Royal Air Force officer

Hugh Glanffrwd "Jimmy" James (3 October 1922 – 7 January 2015) was a Welsh aviator and Royal Air Force (RAF) officer, who rose to the rank of squadron leader. He is best known for piloting the aircraft in which Lieutenant-General William Gott died.

==Career==
In 1942 James (then 19) was a transport pilot for the Royal Air Force, serving in Egypt (he had lied about his age to join the Air Force).

On On 7 August 1942 he was piloting a slow Bristol Bombay of No. 216 Squadron RAF, on what was considered a safe route, behind British lines. On board was were 24 people, including General Gott, who had just been appointed head of the Eighth Army and was flying to meet Winston Churchill. James's transport was attacked by German fighters and badly damaged, forcing James to make a crash landing with no engines. He did so successfully, but two fighters returned and strafed the crashed plane, killing almost everyone on board including General Gott.

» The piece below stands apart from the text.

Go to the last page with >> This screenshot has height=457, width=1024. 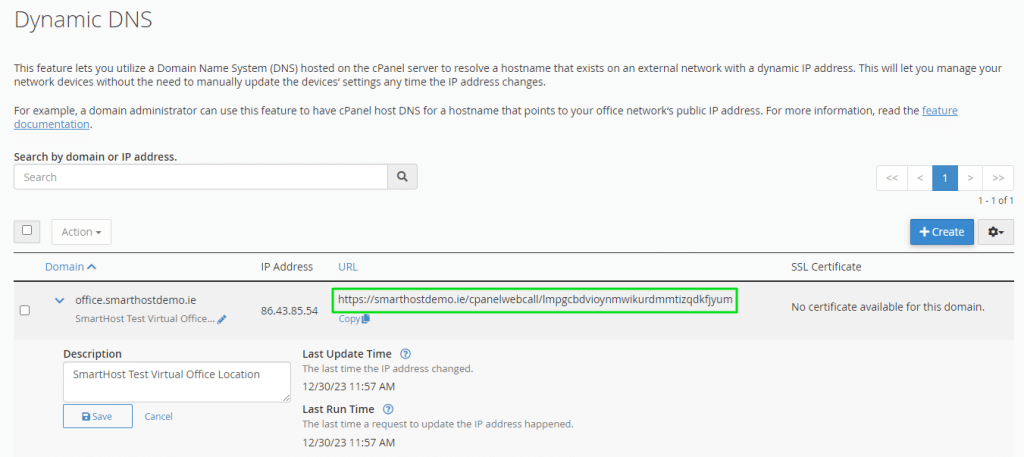[x=998, y=178]
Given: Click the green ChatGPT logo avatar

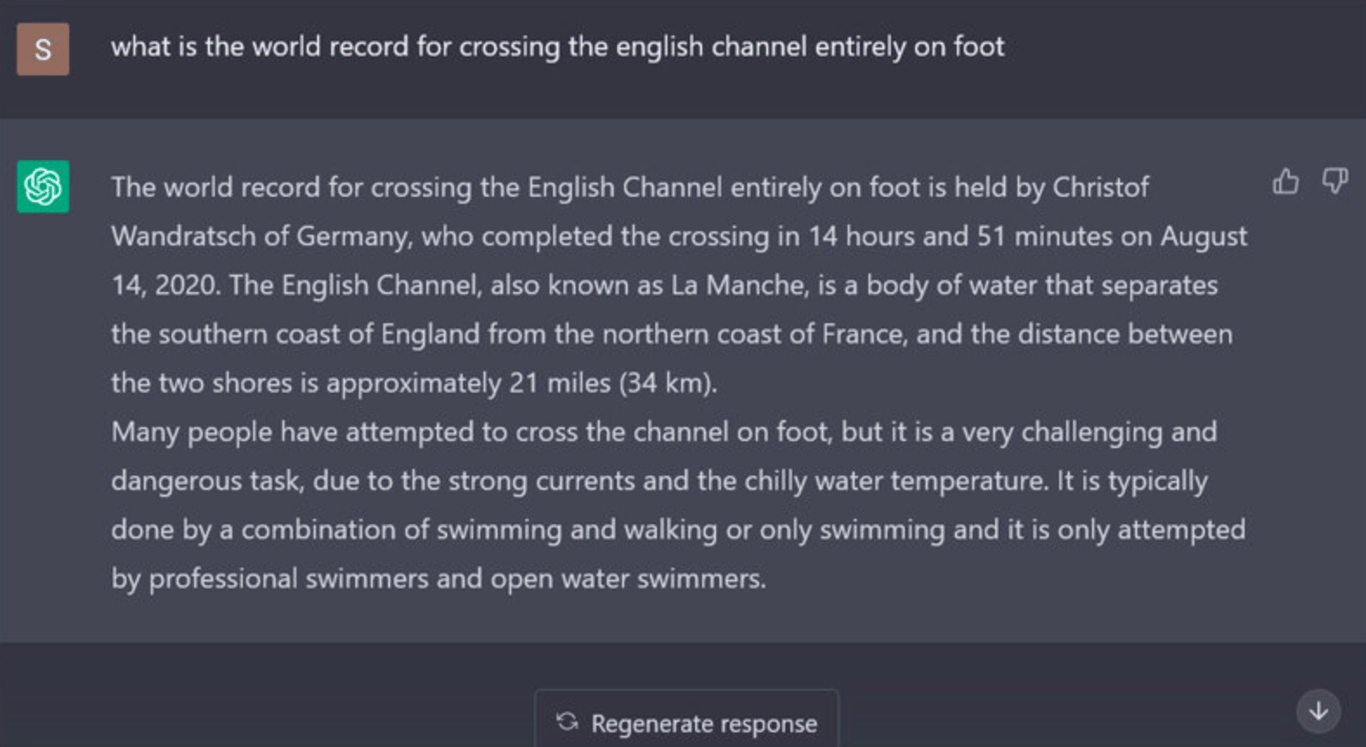Looking at the screenshot, I should click(43, 187).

James, wounded and badly burned, set out for help and found some. He spent four months recuperating and underwent several operations. He was awarded the Distinguished Flying Medal for the incident.

The death of Gott resulted in Lieutenant-General Bernard Montgomery becoming head of the Eighth Army instead. General Gott had been considered by many in the high command as being not the wisest choice for the post that Churchill could have made; Lord Alanbrooke, Chief of the Imperial General Staff, wrote: "It seemed almost like the hand of God suddenly appearing to set matters right where we had gone wrong."

James returned to duty and flew missions in the Middle East for the rest of the war, including in the Dodecanese campaign, piloting the last plane to leave Kos. For this service he was awarded the Air Force Cross. After the war, he flew and trained pilots in the Berlin airlift, for which he received a bar (second Air Force Cross). He then transferred to the fighter service, flew jet fighters, and rose to the rank of squadron leader before retiring in 1965.

==Assassination theory==
The destruction of James's plane may have been a planned assassination of General Gott. James himself believed so, noting that the presence of six German fighters that far behind British lines was unexpected, and staying to complete the destruction of a crashed aircraft odd. In 2005 James met with Emil Clade, who had led the fighters, and who said the ground strafing was not done under his orders but by another pair of fighters. Clade also said he had known that Gott was dead before the British did: he had been greeted on landing with congratulations for having killed General Gott. If true, the Germans may have deduced Gott's itinerary by intercepting a message from Bonner Fellers, sent in the Black Code which the Germans could read.

==Personal life==
James married Beth Jones after the war; they had four children and later divorced. He then married Juliet Laughton who died in 2012, and they had two children (Laughton also had previously had a child, who became James's stepson). James died in Cardiff on 7 January 2015 at the age of 92.